9.2.6.2 states: After a port is reset or resumed, the USB System Software is expected to provide a “recovery” interval of 10 ms before the device attached to the port is expected to respond to data transfers. The device may ignore any data transfers during the recovery interval. After the end of the recovery interval (measured from the end of the reset or the end of the EOP at the end of the resume signaling), the device must accept data transfers at any time.

delinka · on Aug 22, 2013

Nothing there says that the hardware must be ready at or after 10ms. It simply says that software can't ask for anything before 10ms is up. Software has to wait 10ms, and then might have to wait longer.

masklinn · on Aug 22, 2013

Yep, the mentioned 7-14 table makes this very clear: it's a big-ass table of timing names with a column for minimum and a column for maximum (and a bunch of other columns for e.g. timing unit), where either column may be empty (and for many timings only one of them is filled).

In that table, TRSMRCY has a minimum value (of 10ms) but no maximum.

makomk · on Aug 22, 2013

Bear in mind that here, something which is a minimum from the point of view of the OS is a maximum from the device's point of view. If the OS is allowed to use any value above 10ms for TRSMRCY then the device can take at most 10ms to prepare itself because the OS can send a request at any point after that.

caf · on Aug 22, 2013

That interpretation doesn't seem to make much sense though, because there would be no point in specifying the 10ms at all - it means nothing, and doesn't put any restrictions on anyone.

shabble · on Aug 22, 2013

An alternative interpretation is that by forbidding the host from issuing any commands for that initial period, the target device could (if it happens to be expedient) do all sorts of otherwise spec-violating things, safe in the knowledge that nobody will ever find out[2]. After that grace period, it has to go back to playing by the rules, but doesn't necessarily have to be operational. Whether or not it's operational yet can be queried[1] (after the first timeout), and a decision to use it, retry the query after a fixed or variable additional fallback, or mark it as failed.
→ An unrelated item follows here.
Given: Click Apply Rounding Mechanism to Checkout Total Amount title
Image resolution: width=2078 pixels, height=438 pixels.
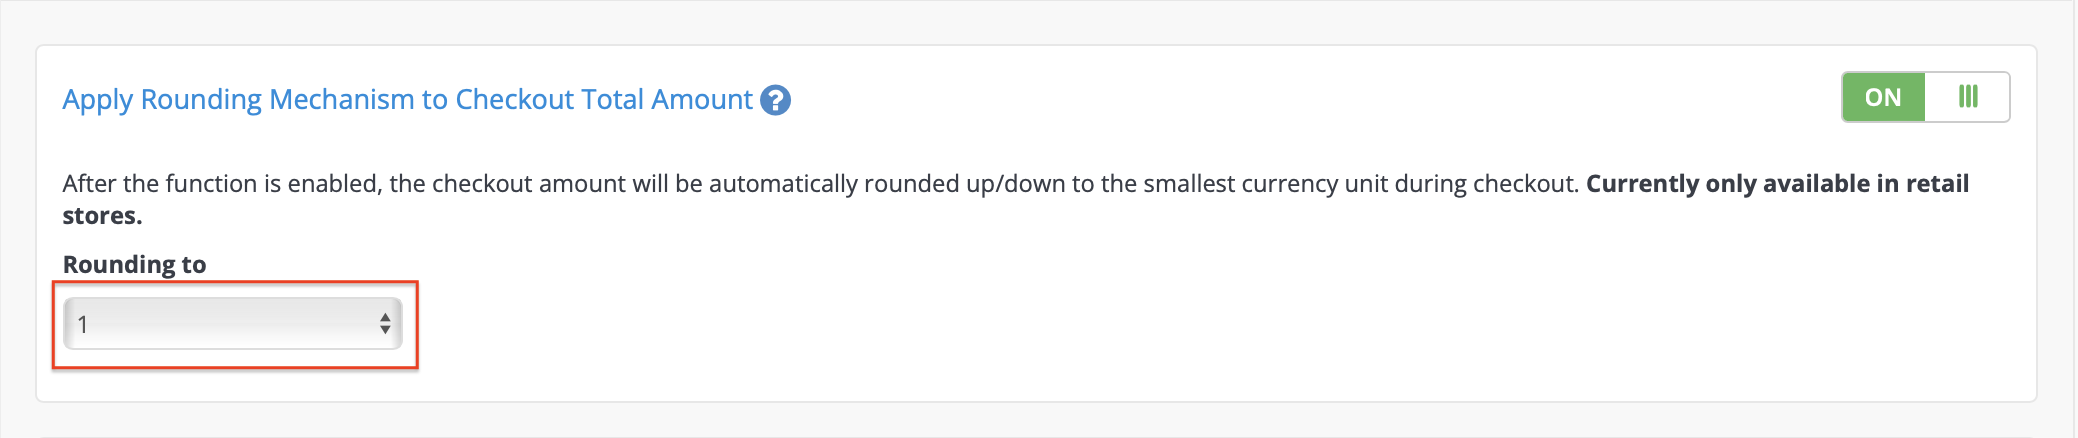Looking at the screenshot, I should (x=407, y=100).
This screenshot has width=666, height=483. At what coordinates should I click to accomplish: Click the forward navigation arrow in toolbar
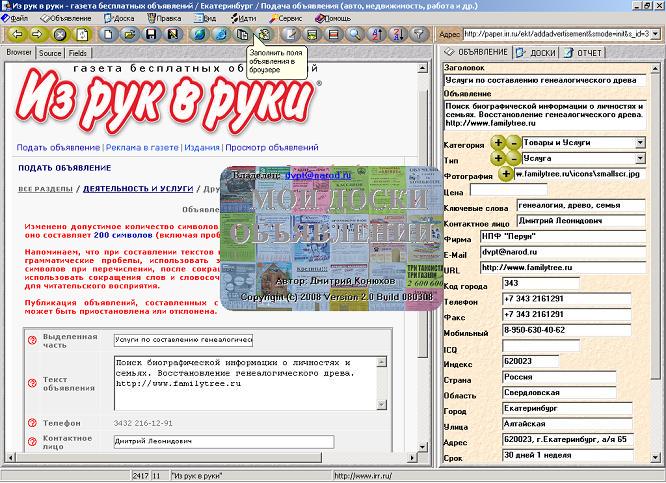coord(35,34)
A better spec might recommend or mandate values for fallback quanta and repetitions, or a maximum bound on the delay, rather than leaving it vendor-gets-to-choose.

I didn't look too hard, but a decently marked timing diagram would be nice, and might make it easier to spot the unbounded nature of it, rather than having to cross-reference the inline '10ms' value with the minmax table elsewhere.

[1] At least, if I understand it correctly. If accessing the status info uses the same mechanism as general traffic, it's obviously subject to the flaw described, and this interpretation is wrong.

[2] c.f. https://en.wikipedia.org/wiki/Don%27t-care_term and perhaps https://en.wikipedia.org/wiki/Virtual_particle

delinka · on Aug 22, 2013

It does indeed put restrictions on the software author not to expect hardware to be ready in less than 10ms. Perhaps the specification is somewhat nonsensical. That does not permit the software author to create restrictive interpretations. IMHO, it informs the software author that flexibility should be allowed in their code.

caf · on Aug 22, 2013

But under your interpretation, the software can't expect the hardware to be ready in less than 100ms, 10s or 10 minutes either - so the value "10ms" is meaningless.

delinka · on Aug 22, 2013

Indeed. And the software should continue to wait for readiness or decide when to give up. Giving up at the 10ms mark isn't against spec, it's just not prudent.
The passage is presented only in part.